Si M. Eltsine est encore là, “réformes” et “réformateurs” ont aujourd’hui sombré dans le discrédit le plus total.2 Il est trop tôt pour savoir si le premier ministre Evgueni Primakov, nommé en août dernier, dispose du rapport de forces interne et externe qui lui permettrait d’empêcher l’effondrement total du pays. Rien, en tout cas, ne permet de penser que la situation économique et sociale puisse s’améliorer rapidement. D’après les prévisions de Economist Intelligence Unit, le PIB de la Russie reculerait de 6 % en 1999.3

Le diktat de la “porte ouverte”

DES privatisations et les mesures de déréglementation ont fait passer des pans entiers de l’économie de l’ex-Union soviétique sous la coupe des multinationales étrangères. C’est largement le cas, en particulier, des ressources pétrolières des républiques d’Asie centrale, notamment du Kazakhstan et de l’Azerbaïdjan. La Russie elle-même est ravalée par le capital international au statut de simple productrice de matières premières, et elle est censée accepter un accès illimité des firmes étrangères à son industrie pétrolière et gazière. Le diktat américain de la “porte ouverte” – préfiguration, au XIXe siècle, de l’Accord multilatéral sur l’investissement (AMI) – a été remis au goût du jour et négocié avec la nouvelle caste dirigeante, qui y a vu l’occasion de s’enrichir et d’assurer son pouvoir. Cette liquidation des actifs du patrimoine national à des prix dérisoires est allée de pair avec une forte pénétration de l’ensemble du système financier par des banques, des compagnies d’assurances, des fonds spéculatifs et autres fonds de pension et d’investissement occidentaux.

Enlisée dans un endettement et des déficits chroniques, la Russie, faute de contrôles et de réglementations appropriés, est incapable d’enrayer la fuite des capitaux et une évasion fiscale d’une envergure phénoménale.4 M. Igor Afanassiev, diplômé d’une grande business school américaine, montre bien où se situe le fond de l’affaire: “Il faut comprendre que nos difficultés ne proviennent pas de l’absence ou de l’existence d’experts comptables ou autres spécialistes financiers hautement qualifiés.

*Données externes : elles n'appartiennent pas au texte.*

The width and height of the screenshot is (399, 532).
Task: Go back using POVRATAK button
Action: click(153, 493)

Nous en avons un bon nombre qui sont d’un niveau technique honorable. Ce n’est pas non plus dans le manque d’intégrité et de rectitude morale des individus que réside l’essentiel du problème. Notre expérience démontre que c’est le système lui- même qui, de haut en bas, est gangrené par tous les pillages et vols imaginables, eux- mêmes soigneusement étouffés. Les procédures administratives et politiques sans lesquelles il n’est pas de contrôle financier et budgétaire digne de ce nom sont inexistantes, et ce pour des raisons évidentes. “La Russie de M. Eltsine est à mettre dans le même sac que le Zaïre du maréchal Mobutu.

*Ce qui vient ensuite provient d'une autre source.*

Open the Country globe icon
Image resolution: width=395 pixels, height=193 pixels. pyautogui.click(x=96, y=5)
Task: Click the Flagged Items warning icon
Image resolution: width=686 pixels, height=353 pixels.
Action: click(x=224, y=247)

Le commissaire aux comptes en chef de la ville de Moscou, M. Benjamin Sukalov, ne disait pas autre chose en révélant, à l’occasion d’un entretien avec la BBC, que pas un centime des 168 millions de dollars destinés au financement d’un programme d’exportation en Inde d’avions de combat Mig 29, et ayant transité par le ministère des finances, n’était parvenu à son destinataire, le Combinat moscovite de production aéronautique. De même, sur les 3 milliards de dollars alloués à la reconstruction de la Tchétchénie, moins de 150 millions sont effectivement arrivés à bon port. Personne ne sait ou n’admet savoir ce qu’il est advenu des sommes ainsi volatilisées. Les registres comptables ne révèlent ni le nom des responsables qui ont attribué ces fonds ni les critères utilisés. Mais, pour beaucoup de Russes qui tentent de survivre, cela n’a plus aucune importance.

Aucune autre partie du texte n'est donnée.